**WORK TO COMPLETE**.
Copy out each of the records below word for word, leaving out the pictures.

[Data lines]

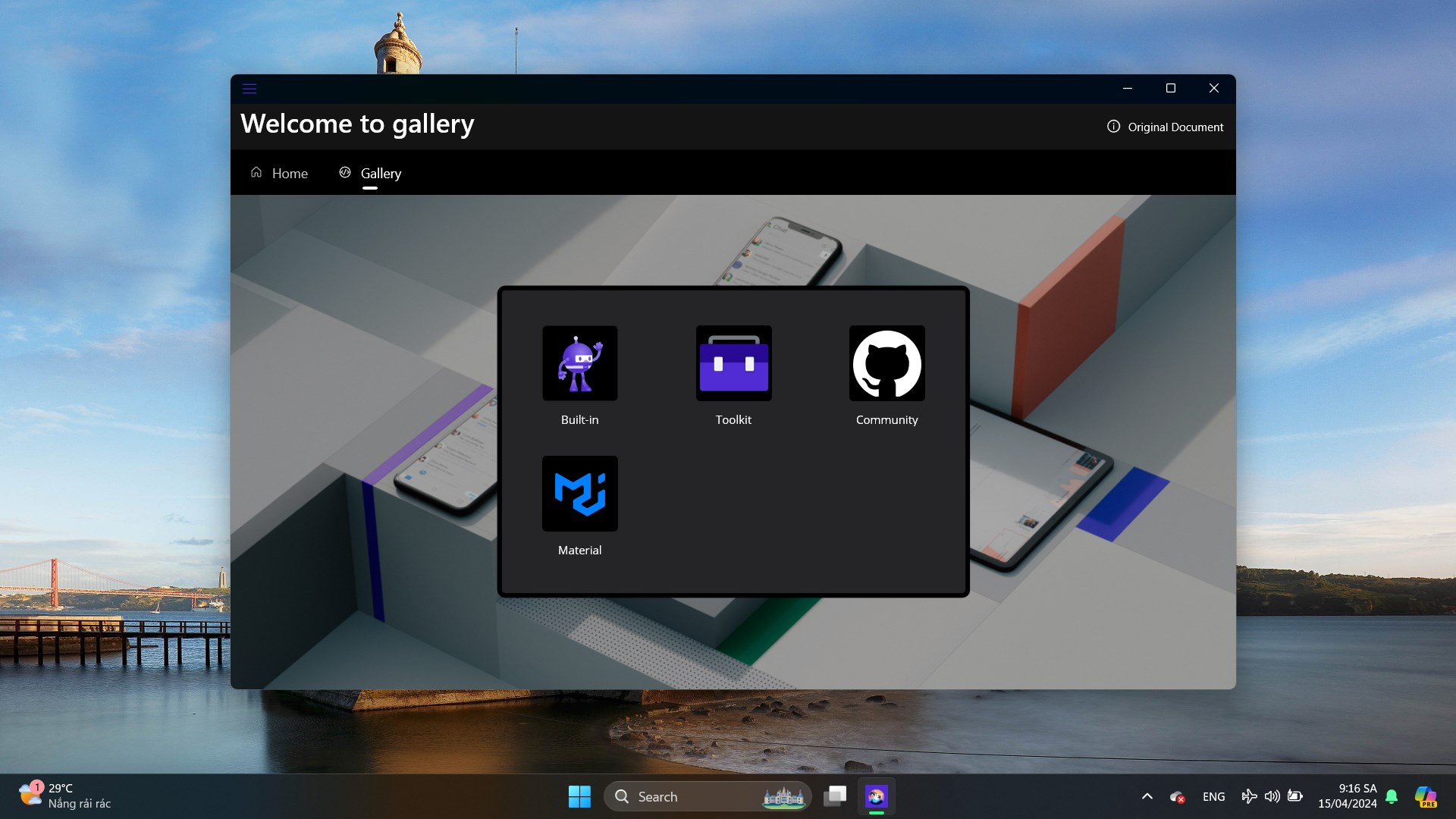Switch to the Home tab
This screenshot has height=819, width=1456.
289,174
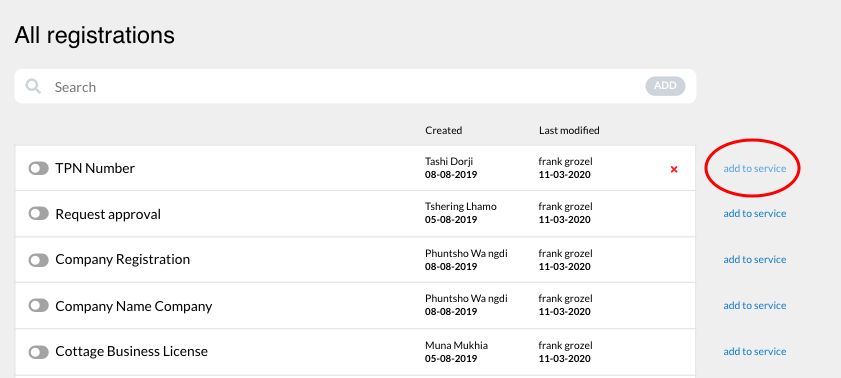Add Company Registration to service
Image resolution: width=841 pixels, height=378 pixels.
pyautogui.click(x=755, y=260)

**WRITTEN ANSWER**.
Switch to the Home tab
This screenshot has height=819, width=1456.
289,174
Add Company Registration to service
Image resolution: width=841 pixels, height=378 pixels.
pyautogui.click(x=755, y=260)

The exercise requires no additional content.